[Stored data]
● ● ● ●
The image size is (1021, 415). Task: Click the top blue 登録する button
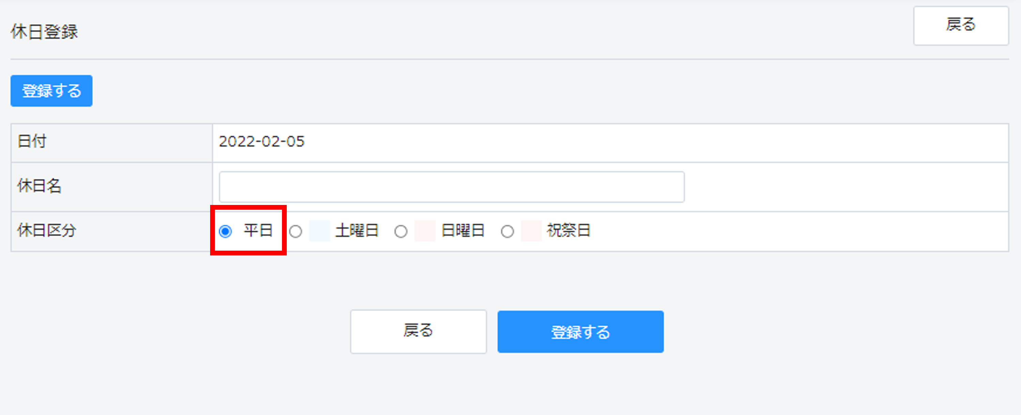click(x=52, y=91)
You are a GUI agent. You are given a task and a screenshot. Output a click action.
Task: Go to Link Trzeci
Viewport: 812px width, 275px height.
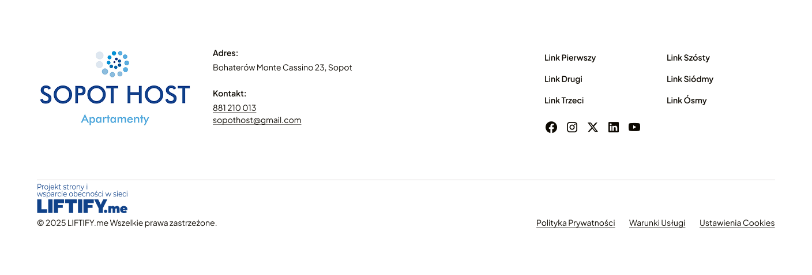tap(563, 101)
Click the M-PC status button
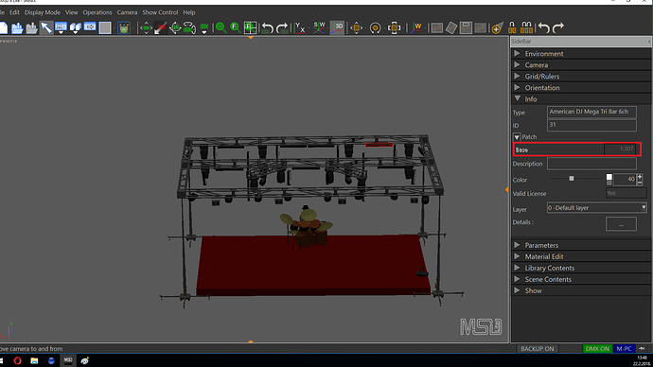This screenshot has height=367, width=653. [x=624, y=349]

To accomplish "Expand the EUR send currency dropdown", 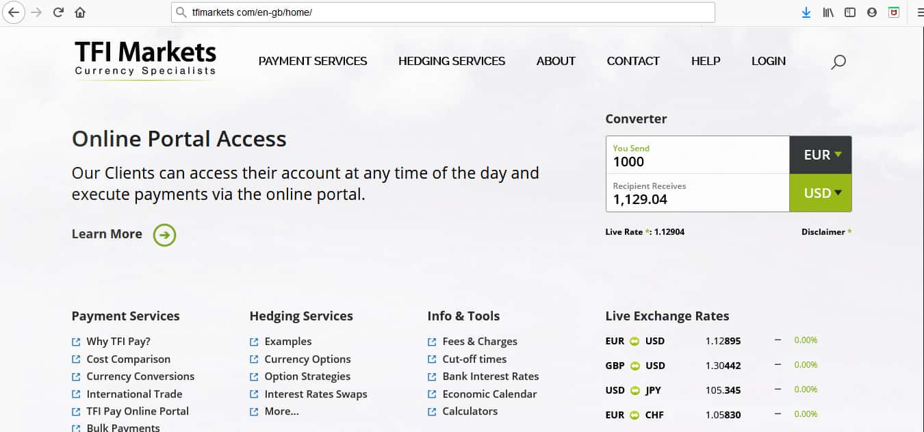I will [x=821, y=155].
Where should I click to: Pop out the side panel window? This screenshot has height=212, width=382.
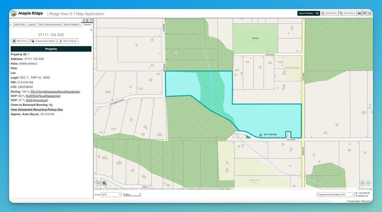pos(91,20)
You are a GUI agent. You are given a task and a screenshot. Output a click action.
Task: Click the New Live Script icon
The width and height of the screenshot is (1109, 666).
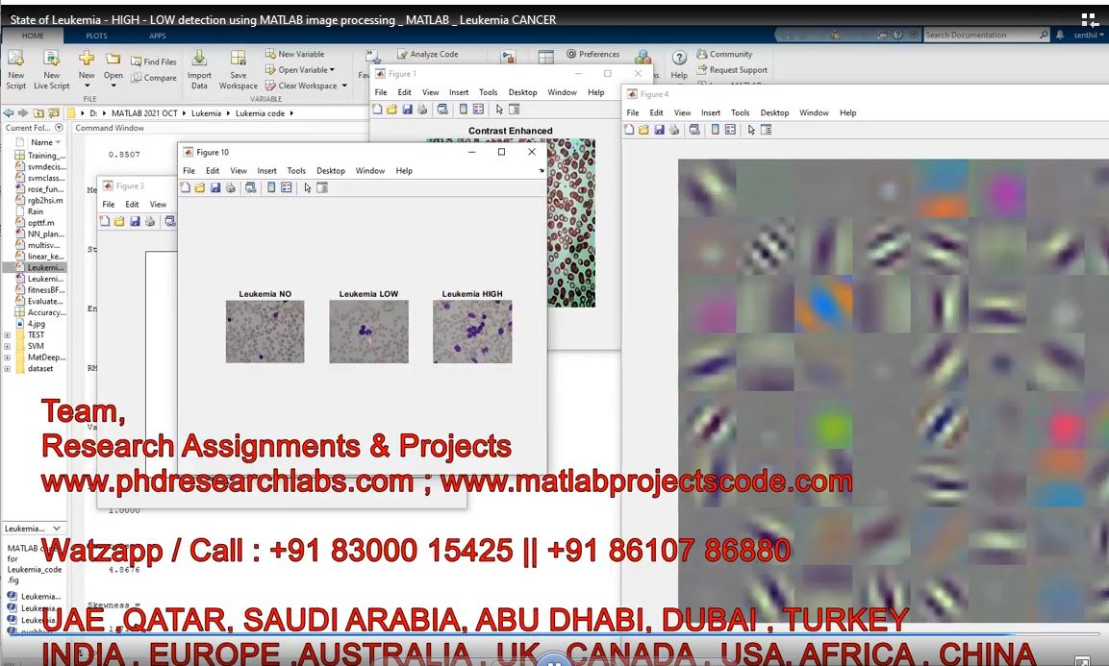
● ● ● ●
[Exercise instructions]
Take the line containing "Where should I" and every line after it to the end of the records, and restate them verbatim, with no pictures.

[Written answer]
Where should I click to: Pop out the side panel window? This screenshot has height=212, width=382.
pos(91,20)
You are a GUI agent. You are given a task and a screenshot. Output a click action.
Task: Click the New Live Script icon
The width and height of the screenshot is (1109, 666).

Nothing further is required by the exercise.